Could you elaborate on this, perhaps it's just a matter of going about it in the wrong way.
I don't think the total cost of the final solution would give much insight, beyond validating whether the cost that you use are also really used. For getting insight in how it works, I would propose a different approach (which I agree is quite labour intensive, but not difficult or unreliable, as far I can see).
The path finder makes single tile steps afaik, where it tries to avoid computing tiles that are not useful.
It's not hard to do this on paper too, if you don't care about avoiding computing useless tiles. (It reduces the amount of work, but the result doesn't change.)
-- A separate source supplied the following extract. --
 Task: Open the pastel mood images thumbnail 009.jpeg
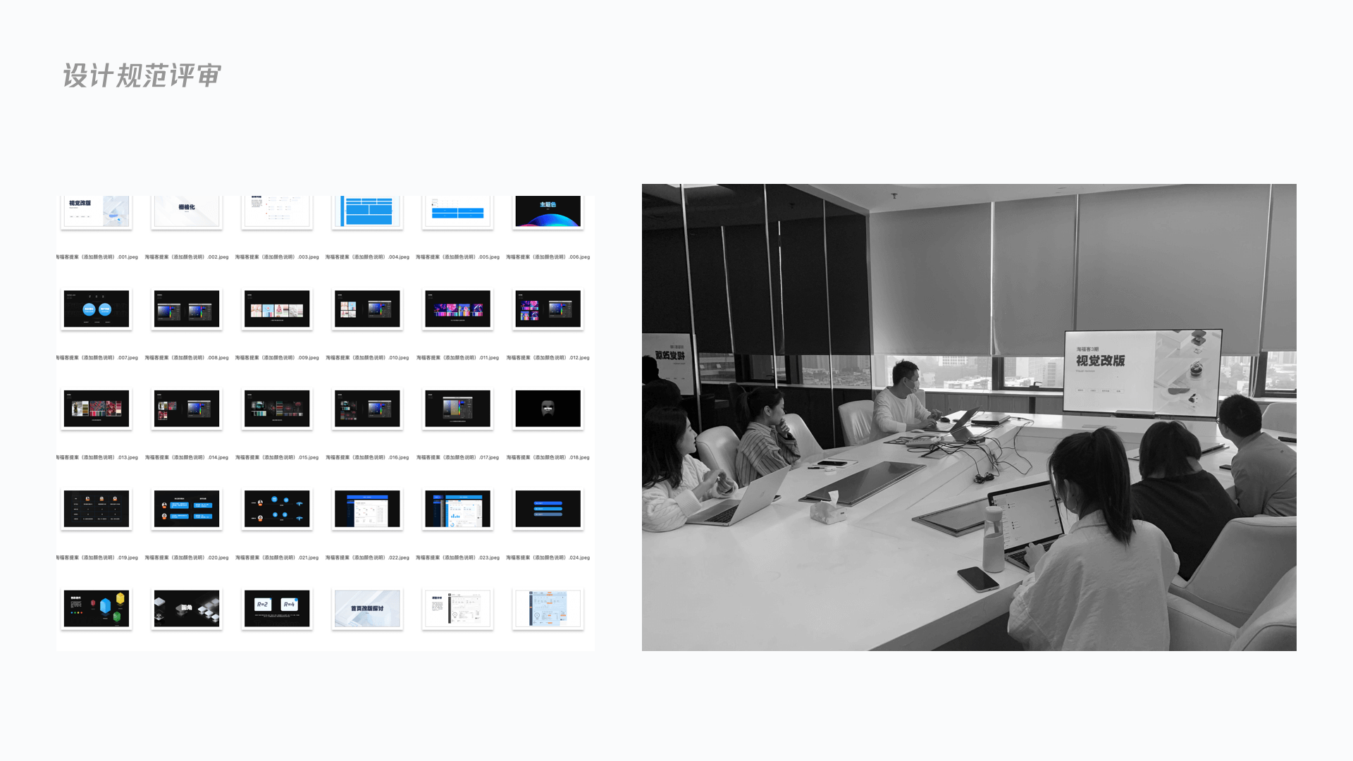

Take a sheet of paper, and draw a grid of squares on them, large enough to hold a number. Mark the starting point with 0. Then, find all squares with an empty neighbour square, drop all squares that do not have the lowest possible number, then take any of the remaining squares. (that is, find a numbered square at the border of the numbered squares with the lowest possible value).
From that square, take the number (which is the cost to get there), for each movement direction, add the cost of the move to the neighbour (resulting in the cost to reach the neighbour through the chosen square), and check the computed value with the number at the neighbour (in the computed direction). If the neighbour has no number, or if it has a higher number, the computed value should be written in the neighbouring square.
Next, go back to "find all squares ..." to expand the next numbered square.
Do this until you have picked the destination square as square to use for checking its neighbours.
What you get at each square is the cost to reach that square. The real path is then found by starting from the destination, and repeatedly finding the (reachable) neighbour with the smallest number, thus reversing your way back the the start square.
The trick is thus not to compute a single route, but to compute smallest possible costs for all squares at the same time.
Being a retired OpenTTD developer does not mean I know what I am doing.